*Assignment*.
Repeat exactly the lines of the material below that run from the "You are a GUI" line to the "Toggle lock on MuneRibon01 vertex group" line, including both, and do not carry over any pictures.

*Exercise input*.
==================================================
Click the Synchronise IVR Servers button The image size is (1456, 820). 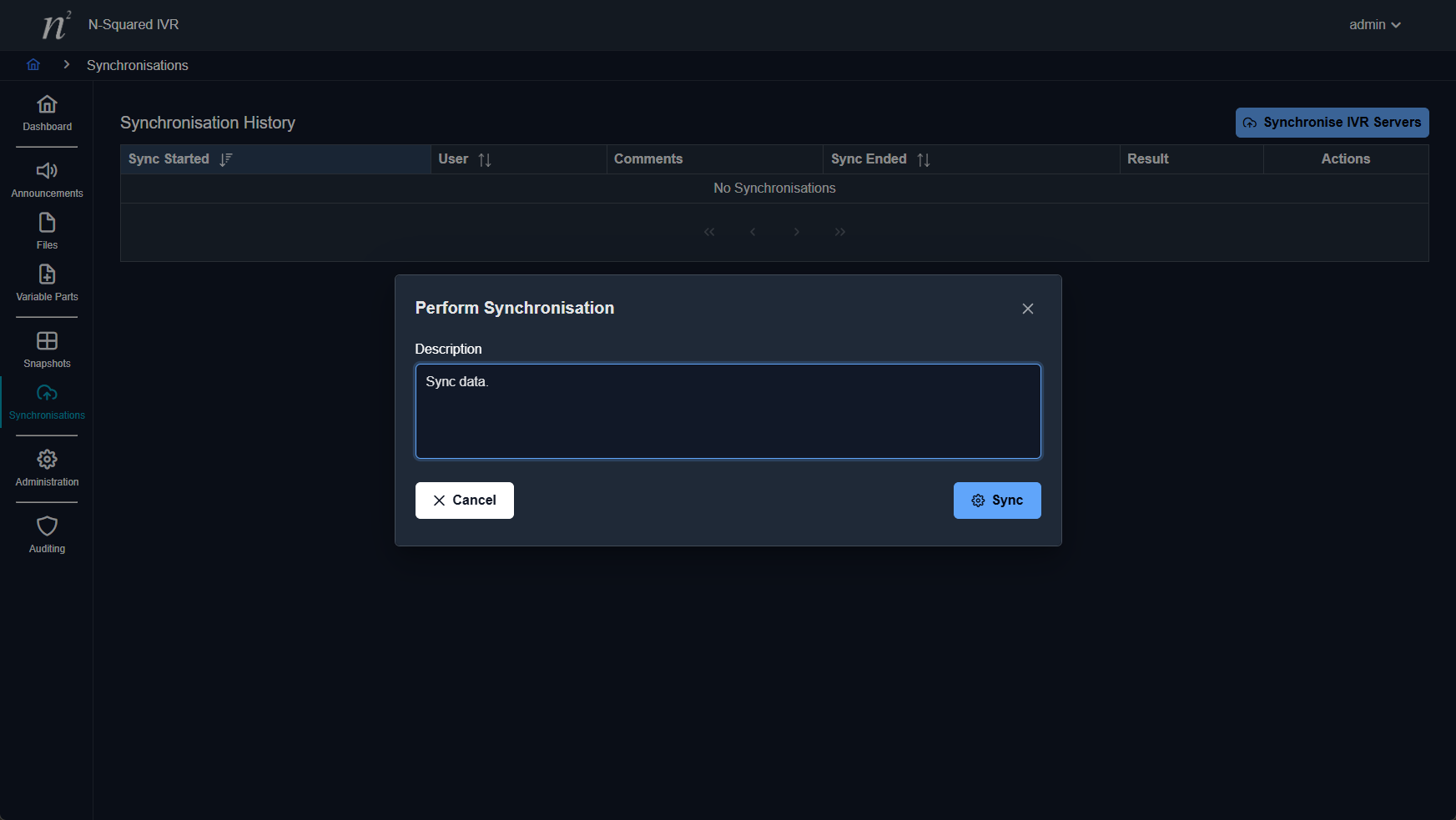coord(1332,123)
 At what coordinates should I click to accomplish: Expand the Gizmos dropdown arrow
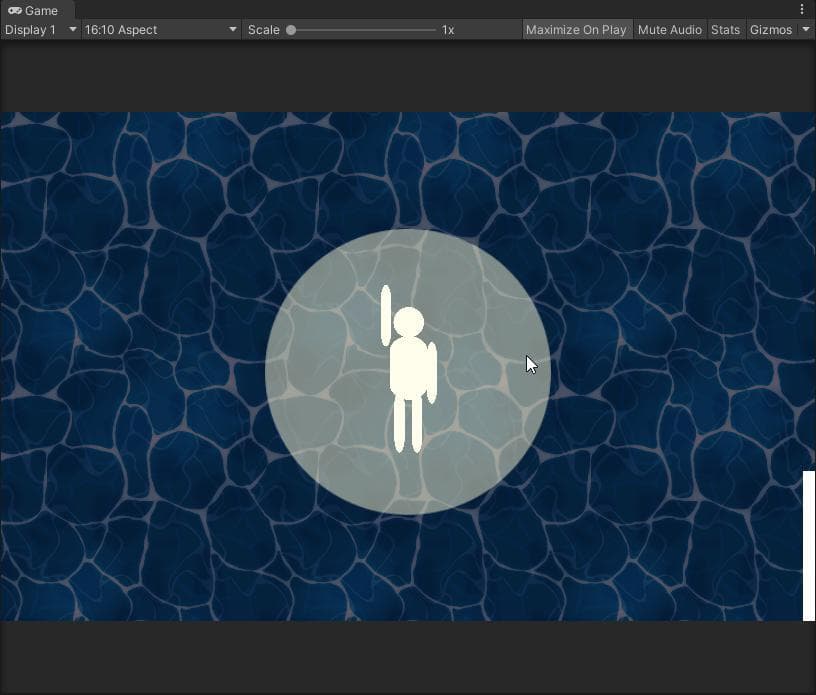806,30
==================================================
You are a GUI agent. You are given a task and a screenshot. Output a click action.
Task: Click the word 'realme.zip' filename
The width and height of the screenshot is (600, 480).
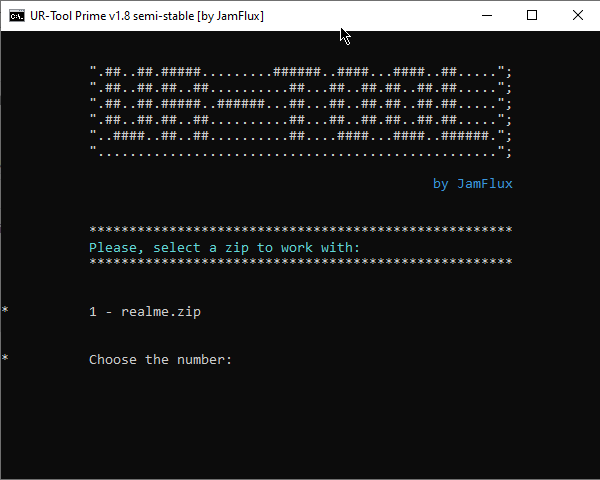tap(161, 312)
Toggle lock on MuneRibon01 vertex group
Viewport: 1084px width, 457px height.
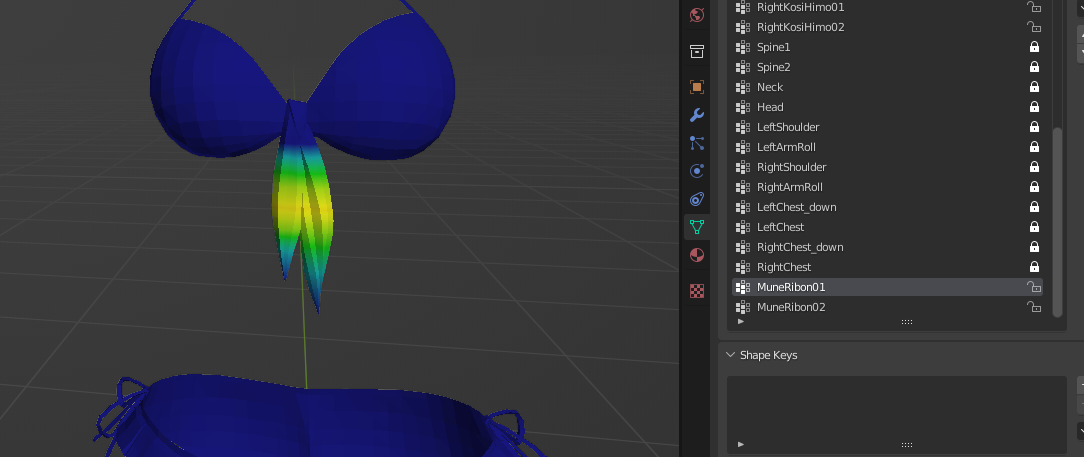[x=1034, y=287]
==================================================
*Exercise result*.
You are a GUI agent. You are given a task and a screenshot. Output a click action.
Task: Click the word 'realme.zip' filename
The width and height of the screenshot is (600, 480).
tap(161, 312)
Toggle lock on MuneRibon01 vertex group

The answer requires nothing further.